The advantages and disadvantages of MiRKAT are similar to that of its multivariate extension discussed above. Briefly, advantages include the ability to adjust for covariates and to handle small sample sizes. Disadvantages include that the method cannot pinpoint which microbes are driving the associations, sensitivity to pseudocounts, and the choice of dissimilarity measure. The method works best for normally distributed outcomes with little to no dropout.
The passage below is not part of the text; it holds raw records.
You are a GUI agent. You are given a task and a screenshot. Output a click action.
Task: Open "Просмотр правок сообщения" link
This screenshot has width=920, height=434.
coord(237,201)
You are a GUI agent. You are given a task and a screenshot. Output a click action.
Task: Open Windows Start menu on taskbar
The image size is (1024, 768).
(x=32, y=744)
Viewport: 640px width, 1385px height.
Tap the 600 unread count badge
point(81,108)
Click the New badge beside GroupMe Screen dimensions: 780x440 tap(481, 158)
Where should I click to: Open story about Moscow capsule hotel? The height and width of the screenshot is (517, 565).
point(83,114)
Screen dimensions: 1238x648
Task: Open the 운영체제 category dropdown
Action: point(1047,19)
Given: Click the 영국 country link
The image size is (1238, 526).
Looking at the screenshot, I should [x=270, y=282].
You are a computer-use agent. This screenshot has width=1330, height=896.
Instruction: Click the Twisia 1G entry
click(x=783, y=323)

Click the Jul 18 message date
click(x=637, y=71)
Hierarchical all-against-all (HAllA) is a block-wise association testing framework for high-dimensional heterogeneous multiomics data (Ghazi et al., 2022). The method serves as an alternative to classical all-against-all, or feature-wise, association testing. Such methods typically suffer from reduced power and lack of rigorous false discovery rate (FDR) control, due to the large number of correlated tests, many of which may have only weak signal. HAllA aims to mitigate these difficulties seen in all-against-all testing procedures by building a tree of tests defined by performing average-linkage hierarchical clustering of each of the omics data sets. Testing begins at the ‘top’ of the tree (highest cut) and progresses downward. Blocks are defined by sub-trees in hierarchical clustering and can be viewed as a set of correlated tests. The HAllA is able to algorithm output p-values for significant clusters of features between the two modalities, as well as p-values from all pairwise tests. These results can be visualized in a heatmap coined a ‘HAllAgram’. Features in the heatmap are ordered based upon their hierarchical clustering results and boxes denote significant clusters or sub-trees.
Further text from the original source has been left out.